Escalade de la violence

En 1948, la création de l’État d’Israël a provoqué de profondes perturbations politiques dans toute la région du Moyen-Orient, dont les effets se font sentir encore aujourd’hui. Au lendemain de la deuxième Guerre mondiale, la partition de la Palestine historique, immédiatement approuvée par l’ONU, a été acclamée comme une victoire par le monde occidental, traumatisé par les révélations de l’Holocauste à l’égard des Juifs. La création de l’État d’Israël, supposé accueillir les Juifs du monde entier, paraissait alors comme une solution idéale au problème de l’antisémitisme européen. Le rêve sioniste s’est vite transformé en cauchemar sans fin pour tous les peuples de la région, particulièrement pour le peuple palestinien dépossédé de sa terre et réduit à l’état de réfugié sans patrie. La guerre de 1967 a permis à Israël d’occuper militairement le reste de la Palestine, infligeant ainsi une autre défaite cuisante aux peuples arabes de la région.

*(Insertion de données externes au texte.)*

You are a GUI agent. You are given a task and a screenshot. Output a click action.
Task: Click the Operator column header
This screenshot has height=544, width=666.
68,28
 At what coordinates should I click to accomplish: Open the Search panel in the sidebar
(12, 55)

Le contrôle de la terre et de l’eau se trouve au cœur du conflit actuel opposant Pales­tiniens et Israéliens. L’appui politique et militaire impor­tant des puissances occiden­tales en faveur de l’État d’Israël, crée un déséquilibre entre les forces en présence sur le terrain. Cet appui est motivé par la volonté de sou­tenir un allié stratégique dans la région et d’affaiblir les régimes arabes avoisinants, dont l’Occident convoite les ressources pétrolières et autres.

Processus de dépossession

En dépit des Accords d’Oslo de 1993, Israël pour­suit toujours l’occupation militaire des territoires occu­pés en 1967, sensés pourtant former le futur État palesti­nien autonome. En fait, le processus de dépossession des Palestiniens s’est accéléré au cours de la dernière décennie. La poursuite des politiques d’occupation, in­cluant la destruction massive de maisons et l’expropriation de terres palestiniennes pour faire place à l’implantation de nouvelles colonies juives, s’est intensifiée pendant les négociations. Depuis, l’éco­nomie palestinienne s’est gravement détériorée et les violations des libertés fonda­mentales des Palestiniens se sont multipliées.

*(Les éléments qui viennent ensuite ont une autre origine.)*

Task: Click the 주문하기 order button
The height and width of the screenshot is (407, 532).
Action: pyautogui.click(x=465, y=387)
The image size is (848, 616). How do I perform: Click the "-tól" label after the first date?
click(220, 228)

Profitant de l’hystérie col­lective suscitée par les atten­tats du 11 septembre, les Autorités israéliennes se sont lancé dans une opération militaire sans limites dans les territoires occupés. Opérant un amalgame douteux entre les instigateurs des attentats de New York et le soulève­ment populaire du peuple palestinien, qui refuse de se soumettre à l’occupation militaire, Israël saisit l’occasion pour intensifier sa répression à l’endroit des Palestiniens, sous prétexte de «  guerre au terrorisme » avec l’accord des États-Unis.

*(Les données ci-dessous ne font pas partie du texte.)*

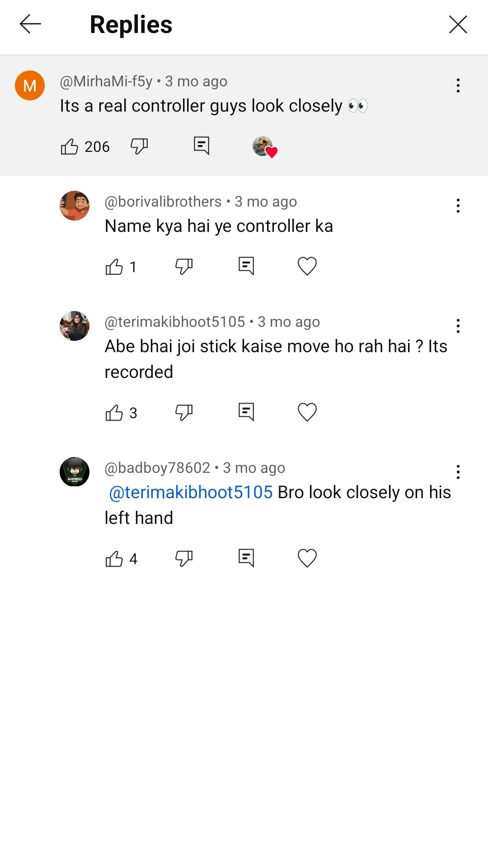This screenshot has height=868, width=488.
Task: Like the comment by @MirhaMi-f5y
Action: tap(70, 146)
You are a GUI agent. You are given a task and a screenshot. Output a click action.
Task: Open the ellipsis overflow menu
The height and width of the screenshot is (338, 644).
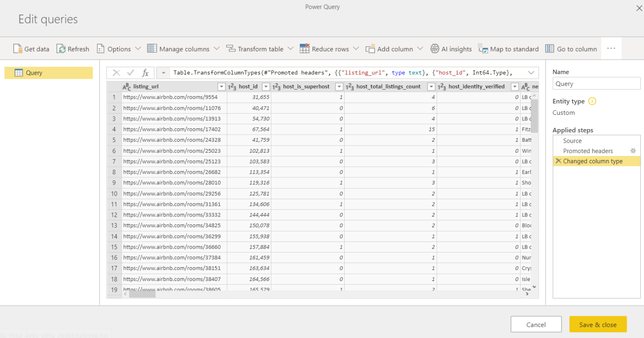coord(611,48)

L’arrivée au pouvoir de la nouvelle administration Bush en 2001 laisse le champ libre à Israël qui augmente sa répression. Cela achève de tuer tout espoir de paix. Cette réalité, longtemps occultée par la presse occidentale, explique en grande partie la multiplication récente des attentats suicides par de jeu­nes palestiniens, poussés au désespoir. Les auteurs de ces opérations suicides, qui font des victimes parmi les civils israéliens, sont considérés comme des martyrs aux yeux de leur population. Mais cela confirme aussi l’étiquette de « terroristes » que leur accole la presse israélienne, ampli­fiée par les médias occidentaux, exerçant une compas­sion sélective à l’égard des victimes, selon qu’elles sont d’un camp ou de l’autre.

En avril 2002, le cycle de violence/répression/terreur a atteint un niveau d’horreur inégalé jusque là. Ce conflit non résolu alimente sans cesse les extrémistes des deux bords et menace plus que jamais la paix mondiale. Il contribue aussi à accroître le ressentiment des popula­tions arabes et islamiques à l’égard des puissances occi­dentales qui soutiennent Is­raël au mépris des droits fondamentaux du peuple palesti­nien. De plus en plus de voix israéliennes, arabes et autres réclament avec insistance le retrait immédiat et total d’Israël des territoires occu­pés, et l’instauration d’un État palestinien indépendant sur ces territoires. Seule une intervention de la commu­nauté internationale en faveur d’une solution fondée sur le droit international peut rame­ner une paix juste et durable.